The access road to Lyne Church takes a sharp right turn just before it encounters a gate. On the outside of the turn a stile leads into a field on the edge of a wood. If you cross it and head uphill, diagonally to your left, you encounter another stile which gives access to the summit of a small wooded hill. Welcome to Abbey Knowe.
There are two reasons for visiting Abbey Knowe. The first is that it is the best easily accessible viewpoint over the remains of the ditches and ramparts of Lyne Roman Fort which stand a little distance to the west, on the brow of a ridge dominating the valley of the Lyne Water (and the A72) immediately to their south and west.
To appreciate the fort close up you need to return to the stile at the foot of the Knowe and make your way around to the west over sometimes boggy ground for a couple of hundred yards as far as the ramparts of the fort itself. What you find are the outlines of the defences surrounding a typical playing-card shaped Roman fort. The fort was built during the Antonine period, and probably occupied for a number of years in the AD140s and AD150s. (Continues below image...)
The fort was built to protect the Roman road running between the major forts at Trimontium near Melrose and Castledykes near Lanark. It probably housed both infantry and cavalry, and could have accommodated up to 1,000 men. No trace is visible now, but excavations have shown that the central area of the fort was occupied by a series of red sandstone buildings, comprising the headquarters, the commandant's house and a granary.
There is more to Abbey Knowe, however, than just a handy viewpoint over the Roman fort. In the 500s and 600s this area was under the control of the Anglo-Saxon Northumbrians. The remains of a very early Christian cemetery dating back to this period have been discovered at Abbey Knowe, suggesting that an early church stood nearby at least 500 years before the earliest church for which written records exist, a predecessor to Lyne Church which dated back to the 1100s.

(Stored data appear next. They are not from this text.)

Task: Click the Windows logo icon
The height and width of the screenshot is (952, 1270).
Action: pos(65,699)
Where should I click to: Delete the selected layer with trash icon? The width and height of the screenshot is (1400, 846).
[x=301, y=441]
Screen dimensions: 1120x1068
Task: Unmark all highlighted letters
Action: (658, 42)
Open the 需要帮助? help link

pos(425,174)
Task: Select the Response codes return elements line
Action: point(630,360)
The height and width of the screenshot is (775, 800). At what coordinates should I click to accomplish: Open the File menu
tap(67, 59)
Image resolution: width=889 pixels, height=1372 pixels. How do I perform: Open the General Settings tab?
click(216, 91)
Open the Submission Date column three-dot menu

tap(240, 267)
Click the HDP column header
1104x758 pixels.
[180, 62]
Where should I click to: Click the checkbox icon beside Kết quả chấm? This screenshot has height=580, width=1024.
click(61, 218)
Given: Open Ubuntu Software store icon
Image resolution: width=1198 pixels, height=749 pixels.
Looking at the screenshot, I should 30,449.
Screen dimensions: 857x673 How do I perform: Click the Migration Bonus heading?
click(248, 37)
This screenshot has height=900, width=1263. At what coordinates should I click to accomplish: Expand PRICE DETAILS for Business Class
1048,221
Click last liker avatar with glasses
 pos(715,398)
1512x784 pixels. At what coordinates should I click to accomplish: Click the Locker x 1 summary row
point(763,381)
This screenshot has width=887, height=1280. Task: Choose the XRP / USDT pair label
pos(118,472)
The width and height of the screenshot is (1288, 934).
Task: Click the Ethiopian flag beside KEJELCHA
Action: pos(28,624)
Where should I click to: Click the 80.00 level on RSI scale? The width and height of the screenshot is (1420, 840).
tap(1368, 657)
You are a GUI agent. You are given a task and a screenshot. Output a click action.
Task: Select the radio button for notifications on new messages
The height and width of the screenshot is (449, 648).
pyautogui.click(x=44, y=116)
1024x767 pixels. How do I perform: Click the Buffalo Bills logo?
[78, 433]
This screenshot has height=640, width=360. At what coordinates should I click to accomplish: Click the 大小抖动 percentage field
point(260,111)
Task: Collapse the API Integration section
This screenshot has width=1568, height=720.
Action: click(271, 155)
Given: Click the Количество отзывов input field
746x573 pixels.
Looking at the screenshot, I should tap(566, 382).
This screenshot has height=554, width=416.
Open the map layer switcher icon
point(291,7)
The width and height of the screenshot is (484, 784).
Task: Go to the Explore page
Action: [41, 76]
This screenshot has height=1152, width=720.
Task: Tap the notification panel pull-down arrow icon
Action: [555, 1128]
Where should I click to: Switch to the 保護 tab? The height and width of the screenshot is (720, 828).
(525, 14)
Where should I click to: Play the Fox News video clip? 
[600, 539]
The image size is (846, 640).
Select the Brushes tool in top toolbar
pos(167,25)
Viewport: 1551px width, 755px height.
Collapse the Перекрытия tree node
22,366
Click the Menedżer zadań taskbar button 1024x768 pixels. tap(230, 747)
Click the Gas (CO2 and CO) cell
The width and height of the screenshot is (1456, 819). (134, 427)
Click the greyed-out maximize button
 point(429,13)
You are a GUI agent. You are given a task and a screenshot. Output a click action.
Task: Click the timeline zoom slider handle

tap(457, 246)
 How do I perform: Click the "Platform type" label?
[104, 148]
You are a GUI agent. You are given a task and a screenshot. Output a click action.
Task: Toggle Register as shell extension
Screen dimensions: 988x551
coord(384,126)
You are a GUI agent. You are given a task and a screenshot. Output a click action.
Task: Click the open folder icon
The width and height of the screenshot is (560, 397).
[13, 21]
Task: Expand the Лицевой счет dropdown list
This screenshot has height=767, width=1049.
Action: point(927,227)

What you find on top of Abbey Knowe today, apart from an extremely helpful interpretative board, is traces of the stones that once lined three "cist" (or stone lined) graves. These are aligned east-west and from their size are probably the burials of small children. They were excavated in 1998 and are though to be what remains of a once larger burial ground: with the rest apparently since destroyed by erosion, by rabbit burrows or by quarrying on the west side of the Knowe.